An unaltered copy of the listing below is required.

== == ==

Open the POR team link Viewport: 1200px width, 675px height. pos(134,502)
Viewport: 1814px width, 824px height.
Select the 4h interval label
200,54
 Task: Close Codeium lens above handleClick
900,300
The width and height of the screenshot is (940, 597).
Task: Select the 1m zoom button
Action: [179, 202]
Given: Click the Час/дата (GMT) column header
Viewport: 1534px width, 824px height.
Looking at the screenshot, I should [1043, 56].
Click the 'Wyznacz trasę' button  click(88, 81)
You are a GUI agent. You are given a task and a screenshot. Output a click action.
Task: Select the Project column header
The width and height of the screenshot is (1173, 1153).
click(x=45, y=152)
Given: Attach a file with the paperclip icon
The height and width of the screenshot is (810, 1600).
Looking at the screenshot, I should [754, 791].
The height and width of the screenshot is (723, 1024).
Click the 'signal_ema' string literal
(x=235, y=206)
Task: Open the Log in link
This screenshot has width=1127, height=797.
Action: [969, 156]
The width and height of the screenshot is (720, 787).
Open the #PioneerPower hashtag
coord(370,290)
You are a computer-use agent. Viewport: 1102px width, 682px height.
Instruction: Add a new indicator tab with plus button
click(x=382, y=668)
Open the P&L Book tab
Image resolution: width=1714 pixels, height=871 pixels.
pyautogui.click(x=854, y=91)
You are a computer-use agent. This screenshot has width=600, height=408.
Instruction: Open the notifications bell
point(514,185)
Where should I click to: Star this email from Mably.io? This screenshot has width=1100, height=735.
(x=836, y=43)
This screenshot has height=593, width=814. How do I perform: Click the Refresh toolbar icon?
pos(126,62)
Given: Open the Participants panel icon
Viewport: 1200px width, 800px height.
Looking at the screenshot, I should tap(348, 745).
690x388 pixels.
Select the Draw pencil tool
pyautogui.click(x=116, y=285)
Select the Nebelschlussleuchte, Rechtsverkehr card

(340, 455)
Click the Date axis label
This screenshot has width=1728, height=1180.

== == ==

* ANSWER BOX:
Open the POR team link Viewport: 1200px width, 675px height. pos(134,502)
Viewport: 1814px width, 824px height.
Select the 4h interval label
200,54
 Task: Close Codeium lens above handleClick
900,300
The width and height of the screenshot is (940, 597).
Task: Select the 1m zoom button
Action: [179, 202]
Given: Click the Час/дата (GMT) column header
Viewport: 1534px width, 824px height.
Looking at the screenshot, I should [1043, 56].
Click the 'Wyznacz trasę' button  click(88, 81)
You are a GUI agent. You are given a task and a screenshot. Output a click action.
Task: Select the Project column header
The width and height of the screenshot is (1173, 1153).
click(x=45, y=152)
Given: Attach a file with the paperclip icon
The height and width of the screenshot is (810, 1600).
Looking at the screenshot, I should [754, 791].
The height and width of the screenshot is (723, 1024).
Click the 'signal_ema' string literal
(x=235, y=206)
Task: Open the Log in link
This screenshot has width=1127, height=797.
Action: [969, 156]
The width and height of the screenshot is (720, 787).
Open the #PioneerPower hashtag
coord(370,290)
You are a computer-use agent. Viewport: 1102px width, 682px height.
Instruction: Add a new indicator tab with plus button
click(x=382, y=668)
Open the P&L Book tab
Image resolution: width=1714 pixels, height=871 pixels.
pyautogui.click(x=854, y=91)
You are a computer-use agent. This screenshot has width=600, height=408.
Instruction: Open the notifications bell
point(514,185)
Where should I click to: Star this email from Mably.io? This screenshot has width=1100, height=735.
(x=836, y=43)
This screenshot has height=593, width=814. How do I perform: Click the Refresh toolbar icon?
pos(126,62)
Given: Open the Participants panel icon
Viewport: 1200px width, 800px height.
Looking at the screenshot, I should tap(348, 745).
690x388 pixels.
Select the Draw pencil tool
pyautogui.click(x=116, y=285)
Select the Nebelschlussleuchte, Rechtsverkehr card

(340, 455)
Click the Date axis label
This screenshot has width=1728, height=1180.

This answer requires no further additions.